The visual diagram above was made after one week of intense, thorough and extensive literature review within the realm of technology adoption, innovation, emerging technologies and of course, Artificial Intelligence. In one week, I downloaded over one hundred articles, some were peripheral, and the majority was orbiting around the topic I wanted to learn more about: empirical evidence or theories on the adoption of AI.
Inspired by the research onion proposed by Saunders & Lewis (2018, Ch. 5), I also worked my way from outside to inside. I was compartmentalizing the insights I found and guided my thinking (or was my thinking guiding me?) into systematically ordering & categorizing all the information. This exercise had proven extremely useful, because afterwards I felt an instant relieve – I was able to converge my thinking into a direction.

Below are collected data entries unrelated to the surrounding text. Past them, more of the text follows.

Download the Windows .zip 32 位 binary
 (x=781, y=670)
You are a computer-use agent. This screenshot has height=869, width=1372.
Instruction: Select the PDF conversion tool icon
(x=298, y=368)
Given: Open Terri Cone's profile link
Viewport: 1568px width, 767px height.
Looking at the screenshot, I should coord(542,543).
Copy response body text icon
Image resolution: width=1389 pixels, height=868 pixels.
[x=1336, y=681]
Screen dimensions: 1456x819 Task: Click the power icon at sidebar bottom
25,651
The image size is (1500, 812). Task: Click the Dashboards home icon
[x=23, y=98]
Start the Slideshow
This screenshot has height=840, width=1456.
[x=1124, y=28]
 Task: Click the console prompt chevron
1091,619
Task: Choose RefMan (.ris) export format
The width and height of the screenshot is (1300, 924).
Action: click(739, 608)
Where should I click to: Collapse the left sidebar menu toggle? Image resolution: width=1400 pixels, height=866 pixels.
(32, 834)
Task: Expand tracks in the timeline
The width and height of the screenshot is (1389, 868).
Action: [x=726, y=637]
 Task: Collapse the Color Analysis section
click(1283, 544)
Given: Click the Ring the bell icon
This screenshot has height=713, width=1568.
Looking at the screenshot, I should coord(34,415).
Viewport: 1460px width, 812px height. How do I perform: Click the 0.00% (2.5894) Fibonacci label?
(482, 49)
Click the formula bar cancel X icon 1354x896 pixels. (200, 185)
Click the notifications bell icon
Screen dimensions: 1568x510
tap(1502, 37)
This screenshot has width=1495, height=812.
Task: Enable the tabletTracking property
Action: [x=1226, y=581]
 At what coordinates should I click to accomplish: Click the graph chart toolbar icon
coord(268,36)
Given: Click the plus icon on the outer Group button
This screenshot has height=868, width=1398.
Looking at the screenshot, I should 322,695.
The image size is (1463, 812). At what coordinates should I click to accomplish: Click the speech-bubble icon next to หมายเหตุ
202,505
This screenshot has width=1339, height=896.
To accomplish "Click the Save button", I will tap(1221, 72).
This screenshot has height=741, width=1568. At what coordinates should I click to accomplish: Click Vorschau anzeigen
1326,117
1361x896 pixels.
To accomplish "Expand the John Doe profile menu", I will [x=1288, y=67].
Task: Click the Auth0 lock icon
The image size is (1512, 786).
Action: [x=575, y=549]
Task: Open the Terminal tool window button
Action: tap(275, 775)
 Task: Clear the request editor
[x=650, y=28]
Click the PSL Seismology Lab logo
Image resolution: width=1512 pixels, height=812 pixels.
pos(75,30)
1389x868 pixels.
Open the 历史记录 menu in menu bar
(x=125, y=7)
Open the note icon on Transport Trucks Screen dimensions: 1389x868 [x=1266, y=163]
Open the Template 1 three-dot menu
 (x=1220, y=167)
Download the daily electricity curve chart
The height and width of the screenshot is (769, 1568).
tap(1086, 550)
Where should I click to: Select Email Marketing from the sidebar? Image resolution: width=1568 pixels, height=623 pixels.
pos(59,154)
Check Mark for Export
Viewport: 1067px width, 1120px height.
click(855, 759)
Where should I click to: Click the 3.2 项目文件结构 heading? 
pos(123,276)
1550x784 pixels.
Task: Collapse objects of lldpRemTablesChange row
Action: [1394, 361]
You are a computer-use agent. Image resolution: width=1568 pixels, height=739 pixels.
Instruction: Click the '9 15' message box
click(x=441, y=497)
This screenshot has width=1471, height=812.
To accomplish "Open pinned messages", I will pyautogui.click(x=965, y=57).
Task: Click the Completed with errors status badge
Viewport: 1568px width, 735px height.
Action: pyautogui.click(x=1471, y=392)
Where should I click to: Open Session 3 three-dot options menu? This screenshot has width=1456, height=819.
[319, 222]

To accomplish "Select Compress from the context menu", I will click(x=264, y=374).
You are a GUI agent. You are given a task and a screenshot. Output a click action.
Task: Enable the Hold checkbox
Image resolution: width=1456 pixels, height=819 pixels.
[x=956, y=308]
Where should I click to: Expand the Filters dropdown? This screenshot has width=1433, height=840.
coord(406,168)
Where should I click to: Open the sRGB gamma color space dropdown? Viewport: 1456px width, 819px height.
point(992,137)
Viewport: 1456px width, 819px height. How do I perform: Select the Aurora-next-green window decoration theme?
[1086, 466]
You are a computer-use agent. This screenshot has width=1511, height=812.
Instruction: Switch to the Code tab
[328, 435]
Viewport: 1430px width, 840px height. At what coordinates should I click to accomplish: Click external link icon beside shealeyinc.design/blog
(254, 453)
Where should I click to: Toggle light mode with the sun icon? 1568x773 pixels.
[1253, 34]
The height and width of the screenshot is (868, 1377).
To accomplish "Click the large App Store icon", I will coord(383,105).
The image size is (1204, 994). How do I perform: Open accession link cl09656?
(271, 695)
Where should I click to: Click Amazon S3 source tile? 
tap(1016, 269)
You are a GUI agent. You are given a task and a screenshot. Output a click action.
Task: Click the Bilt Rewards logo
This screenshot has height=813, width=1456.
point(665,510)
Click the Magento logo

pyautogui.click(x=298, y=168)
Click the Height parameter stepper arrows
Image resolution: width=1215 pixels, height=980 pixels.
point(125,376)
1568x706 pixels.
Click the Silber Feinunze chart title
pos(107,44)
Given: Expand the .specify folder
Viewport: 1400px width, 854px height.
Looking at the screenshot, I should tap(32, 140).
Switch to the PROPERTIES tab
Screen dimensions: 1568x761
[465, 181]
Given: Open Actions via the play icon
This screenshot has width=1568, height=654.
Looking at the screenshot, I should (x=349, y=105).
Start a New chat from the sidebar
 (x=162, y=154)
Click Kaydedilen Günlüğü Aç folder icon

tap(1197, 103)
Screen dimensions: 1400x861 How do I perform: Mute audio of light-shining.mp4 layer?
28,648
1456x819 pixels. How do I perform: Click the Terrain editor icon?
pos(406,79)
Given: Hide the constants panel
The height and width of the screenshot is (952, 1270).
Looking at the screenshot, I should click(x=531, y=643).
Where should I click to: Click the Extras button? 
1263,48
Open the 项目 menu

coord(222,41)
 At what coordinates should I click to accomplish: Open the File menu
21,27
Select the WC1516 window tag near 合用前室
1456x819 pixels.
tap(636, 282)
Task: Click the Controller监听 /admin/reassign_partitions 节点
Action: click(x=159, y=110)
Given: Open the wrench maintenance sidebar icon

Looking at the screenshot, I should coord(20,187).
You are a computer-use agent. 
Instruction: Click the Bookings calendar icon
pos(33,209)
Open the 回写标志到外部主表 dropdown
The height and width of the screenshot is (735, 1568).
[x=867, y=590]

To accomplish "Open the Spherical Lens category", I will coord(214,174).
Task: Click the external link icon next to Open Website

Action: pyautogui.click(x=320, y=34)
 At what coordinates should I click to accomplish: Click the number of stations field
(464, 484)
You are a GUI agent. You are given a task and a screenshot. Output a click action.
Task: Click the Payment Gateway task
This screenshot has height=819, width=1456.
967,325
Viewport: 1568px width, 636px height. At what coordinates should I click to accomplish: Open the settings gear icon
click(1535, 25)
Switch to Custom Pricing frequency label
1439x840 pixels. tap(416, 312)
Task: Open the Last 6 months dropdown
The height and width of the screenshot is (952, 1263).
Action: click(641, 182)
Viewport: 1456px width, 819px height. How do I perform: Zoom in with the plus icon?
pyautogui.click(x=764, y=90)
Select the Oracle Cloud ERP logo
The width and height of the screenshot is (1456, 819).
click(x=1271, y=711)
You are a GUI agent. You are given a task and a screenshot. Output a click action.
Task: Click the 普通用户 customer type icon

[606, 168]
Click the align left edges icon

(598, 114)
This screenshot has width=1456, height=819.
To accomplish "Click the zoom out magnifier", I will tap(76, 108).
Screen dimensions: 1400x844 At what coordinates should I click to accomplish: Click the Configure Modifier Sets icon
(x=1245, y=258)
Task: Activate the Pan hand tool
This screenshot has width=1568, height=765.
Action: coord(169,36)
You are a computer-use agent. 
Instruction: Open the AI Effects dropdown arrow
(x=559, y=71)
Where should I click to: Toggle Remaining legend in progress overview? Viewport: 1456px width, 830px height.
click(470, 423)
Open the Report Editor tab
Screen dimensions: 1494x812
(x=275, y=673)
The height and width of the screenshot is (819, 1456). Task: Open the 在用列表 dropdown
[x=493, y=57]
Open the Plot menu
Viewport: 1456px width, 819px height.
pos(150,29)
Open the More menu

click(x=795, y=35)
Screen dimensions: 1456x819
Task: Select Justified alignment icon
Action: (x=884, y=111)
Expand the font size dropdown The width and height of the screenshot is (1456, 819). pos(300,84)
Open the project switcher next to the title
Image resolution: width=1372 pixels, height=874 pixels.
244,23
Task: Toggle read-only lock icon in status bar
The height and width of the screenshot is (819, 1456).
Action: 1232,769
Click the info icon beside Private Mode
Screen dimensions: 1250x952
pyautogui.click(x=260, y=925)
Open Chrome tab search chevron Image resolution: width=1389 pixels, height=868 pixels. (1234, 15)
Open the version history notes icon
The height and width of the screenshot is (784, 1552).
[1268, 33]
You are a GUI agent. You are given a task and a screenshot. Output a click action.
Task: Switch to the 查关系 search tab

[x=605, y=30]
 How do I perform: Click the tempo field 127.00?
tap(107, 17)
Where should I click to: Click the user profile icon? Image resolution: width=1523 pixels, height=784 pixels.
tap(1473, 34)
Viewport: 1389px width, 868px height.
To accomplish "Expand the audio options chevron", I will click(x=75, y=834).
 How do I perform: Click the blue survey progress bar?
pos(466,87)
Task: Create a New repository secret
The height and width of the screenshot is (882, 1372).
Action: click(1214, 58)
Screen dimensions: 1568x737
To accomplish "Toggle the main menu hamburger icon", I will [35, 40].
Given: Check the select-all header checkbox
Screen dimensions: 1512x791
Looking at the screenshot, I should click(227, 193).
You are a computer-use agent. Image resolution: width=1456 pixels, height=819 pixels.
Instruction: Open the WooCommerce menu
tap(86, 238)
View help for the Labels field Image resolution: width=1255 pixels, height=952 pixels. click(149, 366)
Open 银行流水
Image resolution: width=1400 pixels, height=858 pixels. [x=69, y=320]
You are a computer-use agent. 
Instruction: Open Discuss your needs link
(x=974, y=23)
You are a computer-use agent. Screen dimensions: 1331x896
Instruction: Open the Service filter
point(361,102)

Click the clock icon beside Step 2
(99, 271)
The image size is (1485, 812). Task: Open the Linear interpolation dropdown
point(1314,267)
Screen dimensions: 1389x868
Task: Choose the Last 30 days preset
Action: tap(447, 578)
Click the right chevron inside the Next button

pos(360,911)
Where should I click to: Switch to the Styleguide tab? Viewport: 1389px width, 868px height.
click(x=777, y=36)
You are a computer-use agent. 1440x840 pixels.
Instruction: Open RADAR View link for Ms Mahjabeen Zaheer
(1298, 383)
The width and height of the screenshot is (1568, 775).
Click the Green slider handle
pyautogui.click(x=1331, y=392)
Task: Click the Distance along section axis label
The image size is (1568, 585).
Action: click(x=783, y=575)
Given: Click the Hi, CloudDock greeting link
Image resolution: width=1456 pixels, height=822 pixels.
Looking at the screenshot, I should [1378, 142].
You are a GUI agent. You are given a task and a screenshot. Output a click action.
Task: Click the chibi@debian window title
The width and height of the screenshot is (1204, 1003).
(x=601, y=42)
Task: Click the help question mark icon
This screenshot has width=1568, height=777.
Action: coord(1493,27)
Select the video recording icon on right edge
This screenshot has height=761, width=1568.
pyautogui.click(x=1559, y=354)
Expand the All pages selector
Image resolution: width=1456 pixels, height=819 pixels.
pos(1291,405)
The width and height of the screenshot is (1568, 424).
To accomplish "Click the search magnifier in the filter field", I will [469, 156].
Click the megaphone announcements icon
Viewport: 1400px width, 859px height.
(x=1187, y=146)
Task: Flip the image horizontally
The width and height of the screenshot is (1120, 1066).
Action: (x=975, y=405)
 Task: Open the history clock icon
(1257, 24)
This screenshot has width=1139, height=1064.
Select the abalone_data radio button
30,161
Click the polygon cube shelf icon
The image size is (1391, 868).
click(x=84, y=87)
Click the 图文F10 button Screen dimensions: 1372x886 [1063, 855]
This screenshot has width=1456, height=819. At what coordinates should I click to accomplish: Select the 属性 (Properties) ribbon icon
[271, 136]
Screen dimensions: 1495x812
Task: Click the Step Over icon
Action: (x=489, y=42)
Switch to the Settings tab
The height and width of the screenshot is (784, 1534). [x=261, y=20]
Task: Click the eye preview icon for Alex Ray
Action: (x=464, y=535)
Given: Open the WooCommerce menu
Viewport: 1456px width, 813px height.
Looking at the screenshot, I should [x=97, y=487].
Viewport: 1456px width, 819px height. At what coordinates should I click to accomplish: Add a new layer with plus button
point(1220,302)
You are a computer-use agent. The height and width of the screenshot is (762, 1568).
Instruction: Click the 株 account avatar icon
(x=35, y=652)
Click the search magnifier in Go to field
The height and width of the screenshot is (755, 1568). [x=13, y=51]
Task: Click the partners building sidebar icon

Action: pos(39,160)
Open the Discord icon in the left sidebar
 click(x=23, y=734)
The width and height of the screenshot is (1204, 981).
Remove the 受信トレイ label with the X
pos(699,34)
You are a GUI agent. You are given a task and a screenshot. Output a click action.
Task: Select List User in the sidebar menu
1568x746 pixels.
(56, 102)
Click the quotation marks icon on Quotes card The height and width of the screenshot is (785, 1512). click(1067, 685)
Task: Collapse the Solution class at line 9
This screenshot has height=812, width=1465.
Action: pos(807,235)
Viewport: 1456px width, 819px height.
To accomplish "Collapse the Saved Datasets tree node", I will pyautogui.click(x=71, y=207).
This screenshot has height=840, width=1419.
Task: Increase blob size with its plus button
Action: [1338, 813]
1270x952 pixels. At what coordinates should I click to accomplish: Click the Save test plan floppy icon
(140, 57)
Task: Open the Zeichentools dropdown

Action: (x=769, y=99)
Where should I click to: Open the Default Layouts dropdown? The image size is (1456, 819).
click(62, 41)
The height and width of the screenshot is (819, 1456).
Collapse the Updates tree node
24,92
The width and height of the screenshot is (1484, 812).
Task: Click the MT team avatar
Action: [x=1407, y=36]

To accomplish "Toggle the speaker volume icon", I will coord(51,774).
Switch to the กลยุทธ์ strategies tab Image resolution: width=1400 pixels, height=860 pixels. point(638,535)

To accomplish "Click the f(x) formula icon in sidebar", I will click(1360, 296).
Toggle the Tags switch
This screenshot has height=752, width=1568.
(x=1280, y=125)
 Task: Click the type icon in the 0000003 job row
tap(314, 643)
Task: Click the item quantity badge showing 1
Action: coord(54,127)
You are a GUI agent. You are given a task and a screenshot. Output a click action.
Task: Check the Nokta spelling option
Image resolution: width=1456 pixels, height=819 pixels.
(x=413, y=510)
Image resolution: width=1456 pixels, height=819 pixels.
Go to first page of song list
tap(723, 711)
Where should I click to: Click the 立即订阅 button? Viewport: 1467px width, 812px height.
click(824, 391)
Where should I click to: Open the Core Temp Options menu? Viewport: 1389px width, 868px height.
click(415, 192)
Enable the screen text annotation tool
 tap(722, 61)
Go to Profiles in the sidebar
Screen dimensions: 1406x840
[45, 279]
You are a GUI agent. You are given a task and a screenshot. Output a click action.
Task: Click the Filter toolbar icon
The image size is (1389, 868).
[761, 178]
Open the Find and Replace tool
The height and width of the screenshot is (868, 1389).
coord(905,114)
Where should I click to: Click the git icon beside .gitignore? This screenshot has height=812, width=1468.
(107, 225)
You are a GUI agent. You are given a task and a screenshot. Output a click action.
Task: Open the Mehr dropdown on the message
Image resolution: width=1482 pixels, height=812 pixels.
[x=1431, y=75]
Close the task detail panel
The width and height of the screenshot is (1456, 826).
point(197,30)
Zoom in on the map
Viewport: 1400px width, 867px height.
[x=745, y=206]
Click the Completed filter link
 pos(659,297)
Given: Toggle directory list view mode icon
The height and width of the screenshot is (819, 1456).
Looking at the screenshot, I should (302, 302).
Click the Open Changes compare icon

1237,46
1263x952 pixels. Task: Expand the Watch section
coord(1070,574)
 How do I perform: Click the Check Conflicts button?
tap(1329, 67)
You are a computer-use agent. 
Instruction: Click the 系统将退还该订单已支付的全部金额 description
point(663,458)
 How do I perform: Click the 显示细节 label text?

It is only now (2 weeks later), I realised that this Cognitive Onion has some kinship with the well-known Double Diamond Framework established by Design Council. The Double Diamond framework is a design innovation framework guided by four (non-linear) stages: Discover, define, develop & deliver. It’s a great tool to comprehend and substantiate the complexity of creativity and to usher the process of discovery & prototyping.
However, I did always wonder; how does one APPROACH this stage of discovery & defining? I believe with this Cognitive Onion I have blended both useful concepts from Saunders & Lewis (2018) and Design Council’s Double Diamond.
I used the Cognitive Onion to help my thinking to compartmentalize, order & categorize my findings: from pheriperal to a focused direction.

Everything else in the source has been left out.